The Besnard Lakes are the husband/wife team of Jace Lasek and Olga Goreas, who play a rather gloomy form of indie. On their third album, 2010's The Besnard Lakes Are the Roaring Night, they are toweringly unambitious, clearly content to make the most unimaginative music they can, er, imagine, waffling along for three-quarters of an hour, although it feels longer. The nearest the album gets to highpoints are two-part opener Like The Ocean, Like The Innocent, mainly due to their style having not yet become completely tedious and the slide guitar opening to Albatross, although it slumps into their default slough of despond all too soon. Lasek and Goreas both play samplotron, with uncredited flutes on part one of Land Of Living Skies, The Land, although both are credited with the strings on Light Up The Night.
Beulah, associated with Apples in Stereo, certainly have a similarly skewed way of looking at the world, although far less '60s-centric. Psychedelia, but not as we know it, Jim. The Coast is Never Clear is their third album, sounding pretty upbeat for a modern psych record; to be honest, this is the kind of music that needs more than the cursory play I can give it to appreciate it properly. Suffice to say, no duff tracks and several excellent ones. My job is made far easier here by the band's inclusion of full instrumental credits on their website, although all the 'Mellotron' is quite clearly sampled. Thank you, chaps. No fewer than four different people play 'Mellotron' on the album, including three on one track (Hey Brother, if you're interested). Pat Noel plays a string part on Hello Resolven, while Steve LaFollette does something on A Good Man Is Easy To Kill, alongside real strings and adds discrete flutes with more upfront strings on Gene Autry. Noel and Bill Swan stick some strings and cellos on Popular Mechanics For Lovers, then we're back to LaFollette's strings on Gravity's Bringing Us Down before the relative 'Tronfest of Hey Brother, with LaFollette, Swan and Bill Evans playing string and flute parts at various points. After a 'Tron'-free gap, the album closes with LaFollette's on Night Is the Day Turned Inside Out.

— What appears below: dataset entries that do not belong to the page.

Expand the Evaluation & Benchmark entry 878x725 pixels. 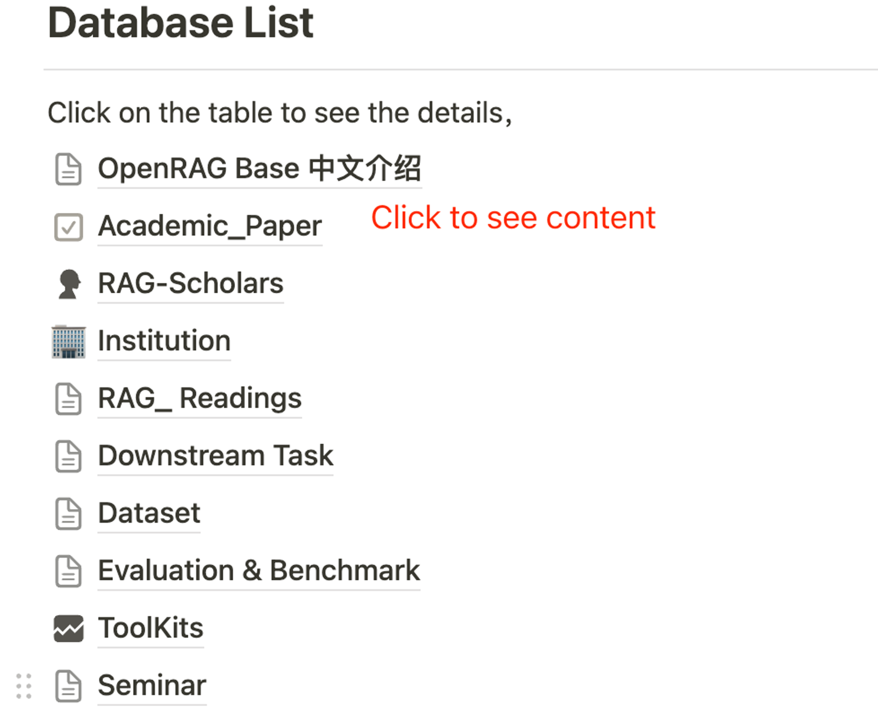[257, 570]
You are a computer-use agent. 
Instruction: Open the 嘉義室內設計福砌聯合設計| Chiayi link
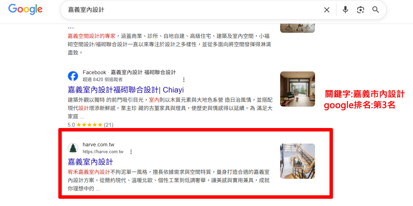pos(126,90)
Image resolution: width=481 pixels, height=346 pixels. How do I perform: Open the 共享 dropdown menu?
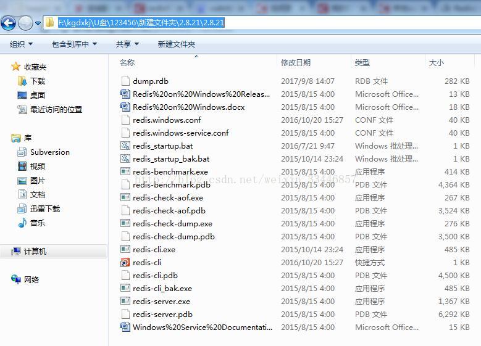[127, 44]
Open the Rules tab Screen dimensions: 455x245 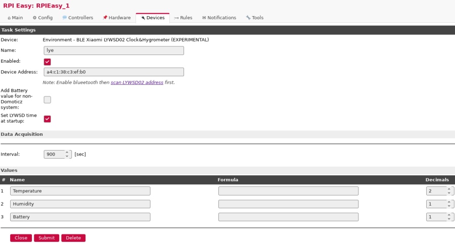183,18
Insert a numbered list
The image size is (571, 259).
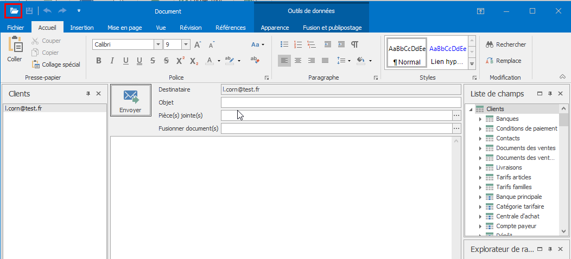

2003's Yoko, a rather more downbeat affair than its predecessor, was planned as the band's swansong. Once more, nothing immediately stands out and I suspect the album simply isn't as good, although subsequent plays (er, when?) may well prove me wrong. No idea who plays 'Tron' this time round, although Pat Noel seems a likely bet. Anyway, pitchbent strings on Landslide Baby and a full-on string part on You're Only King Once, with strings and flutes on Hovering and more strings on Don't Forget To Breathe and Wipe Those Prints And Run.